4. Tagline and Logo
I’m in search of a tag line for Slow Transportation. Something on the order of:
“Eat food. Not too much. Mostly plants.” ― Michael Pollan, In Defense of Food: An Eater’s Manifesto
“Short trips. Not too many. Mostly walking and bicycling.” Well, it’s a start.
It also needs a logo, like the Slow Food snail. Maybe a tortoise, maybe a rabbit. Despite the fable, a rabbit is not a bad model, capable of speed when necessary, but mostly happy to much the grass and vegetables close to home, going only as far as necessary for the purpose of eating and living.
”Everywhere is walking distance if you have the time.” —Steven Wright
5. Sources for Slow Transportation
My thinking about Slow Transportation has been influenced by a variety of sources, most obviously Slow Food and Slow Money. Though I’d read it before, I skimmed: Tasch, Woody (2011-09-19). Inquiries into the Nature of Slow Money: Investing as if Food, Farms, and Fertility Mattered. Chelsea Green Publishing. Kindle Edition. It helped me frame my thinking about slow versus fast.

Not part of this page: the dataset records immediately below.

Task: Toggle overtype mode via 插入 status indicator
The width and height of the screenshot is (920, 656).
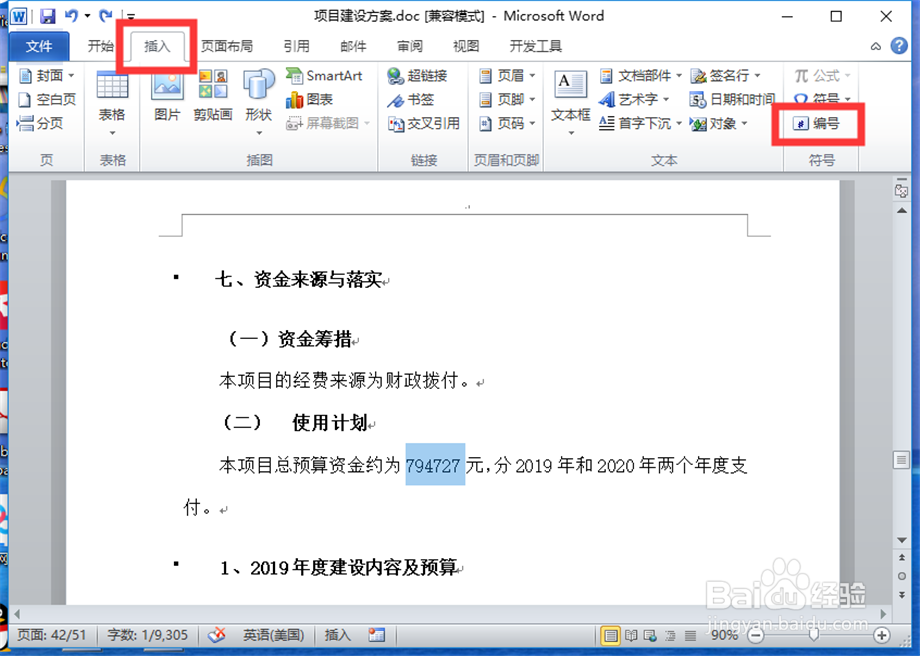Action: coord(338,634)
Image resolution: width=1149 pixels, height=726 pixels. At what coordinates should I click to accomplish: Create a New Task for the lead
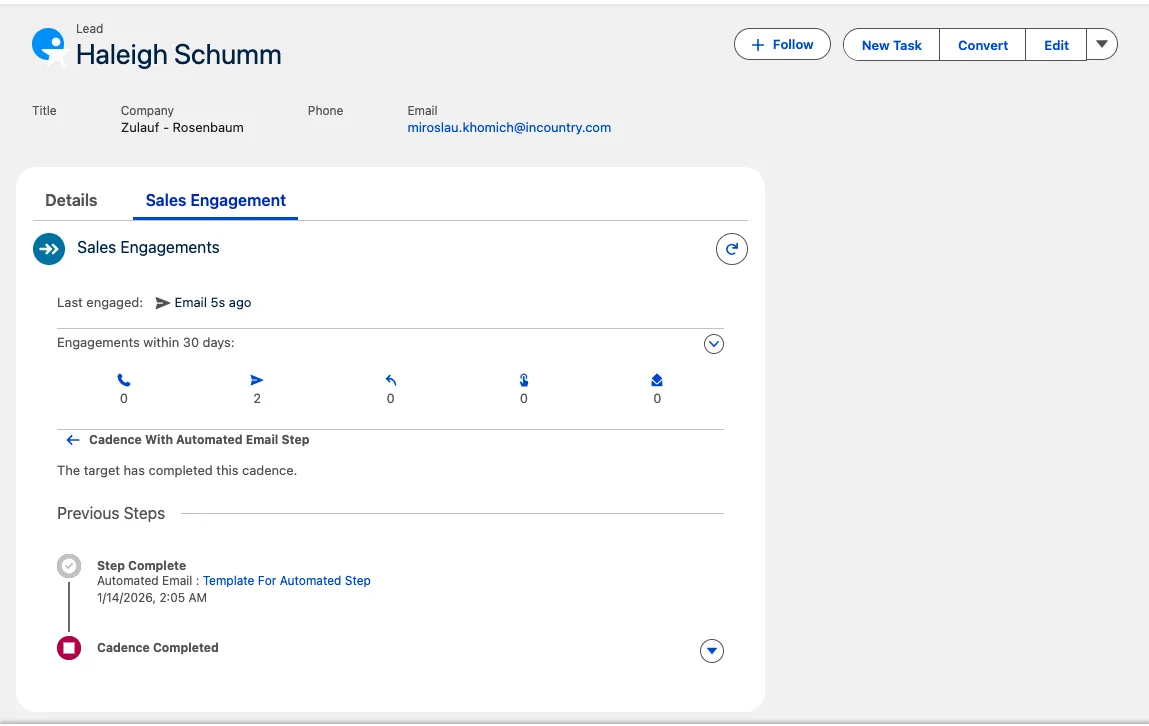coord(891,45)
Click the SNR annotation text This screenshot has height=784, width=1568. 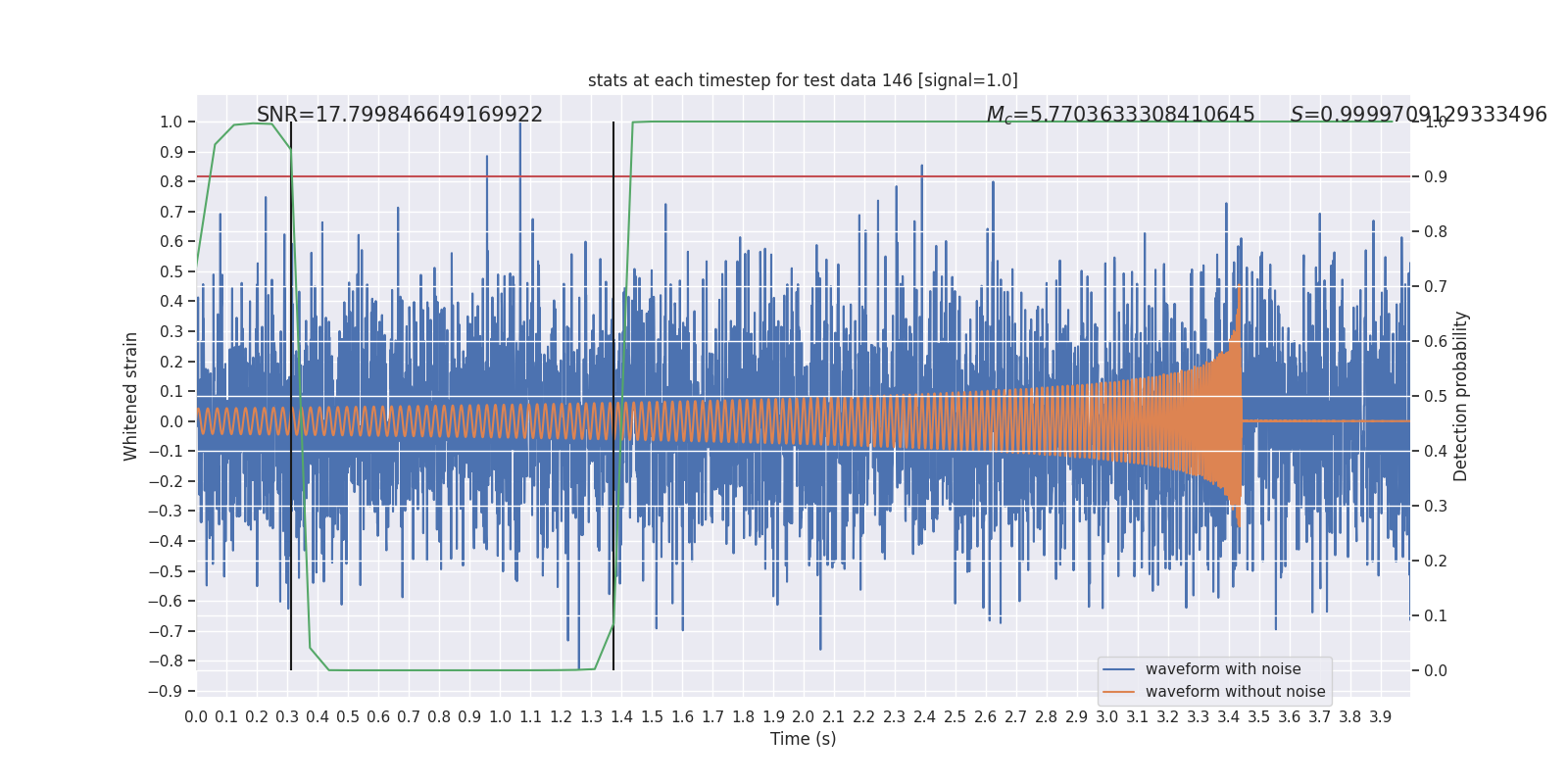tap(400, 115)
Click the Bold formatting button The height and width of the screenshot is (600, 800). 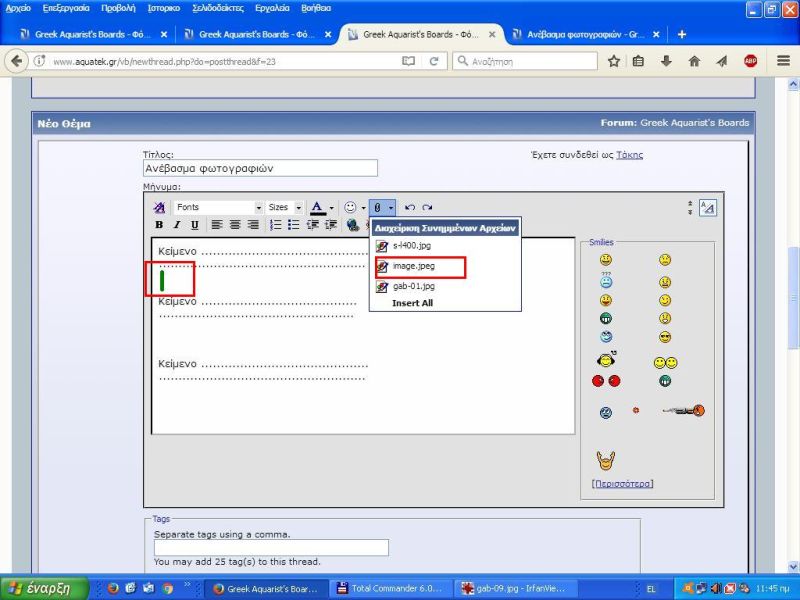point(159,225)
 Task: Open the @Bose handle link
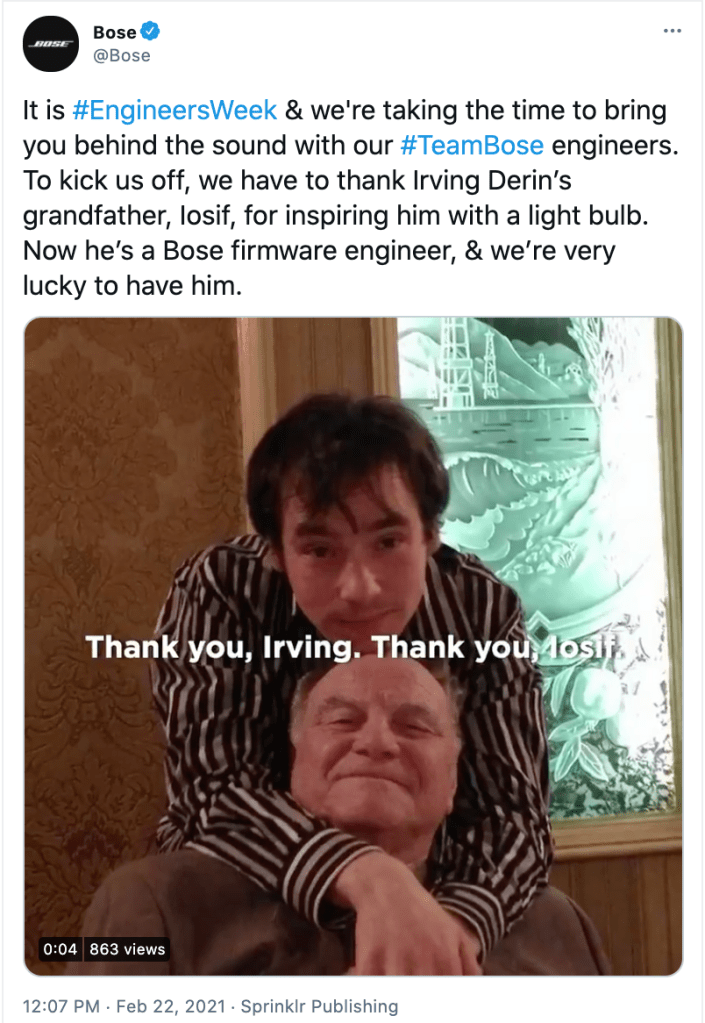click(x=122, y=55)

Some tidbits from the two websites and books:
- “To be worthy of the name, Homo Sapiens should rid himself of speed before it reduces him to a species in danger of extinction. A firm defense of quiet material pleasure is the only way to oppose the universal folly of Fast Life. May suitable doses of guaranteed sensual pleasure and slow, long-lasting enjoyment preserve us from the contagion of the multitude who mistake frenzy for efficiency.” – Slow Food Manifesto
- “The combination of fast and slow components makes the system resilient, along with the way the differently paced parts affect each other. Fast learns, slow remembers. Fast proposes, slow disposes. Fast is discontinuous, slow is continuous. . . . Fast gets all the attention, slow has all the power. . . .” – Stewart Brand, Clock of the Long Now
- “The public thought nothing of a car,” Ford wrote, “unless it made speed—unless it beat other racing cars. . . . I never thought anything of racing, but the public refused to consider the automobile in any light other than as a fast toy.” – from Inquires into the Nature of Slow Money
- Where we live is separate from where we work. Mobility takes precedence over responsibility. We become a nation of commuters and tourists. – Woody Tasch, Inquires into the Nature of Slow Money
My thinking is also strongly influenced by Strong Towns, which has so well documented the failure of stroads (the ineffective combination of a street and road, which serves neither livability or commerce) and the coming fiscal insolvency of our cities, counties and states, and Streetsblog, always a source of innovative thinking and solutions to the transportation problems that face us.
6. What Do You Think?
If you’ve gotten this far, you have probably found some resonance, found some things you disagree with, wanted clarification, or had ideas of your own.
Please, please comment. Though this has been useful to me to write it, it could be useful to others if you can help me improve it, maybe expand it, maybe simplify it.
The whole series, in one pdf.
Part of the transport problem is a chicken/egg situation. Years ago, when the Natomas area was being developed, I complained loudly in my daughter’s hearing that there was little or no public transit in Natomas–and there still isn’t. She looked at me like I had 2 heads and asked why in the world I was thinking that people in Natomas wanted or would use public transit. She was right. There is just not much demand anywhere in this are as long as driving is so cheap. It’s mostly nuts like us that care about transit, at least here in California.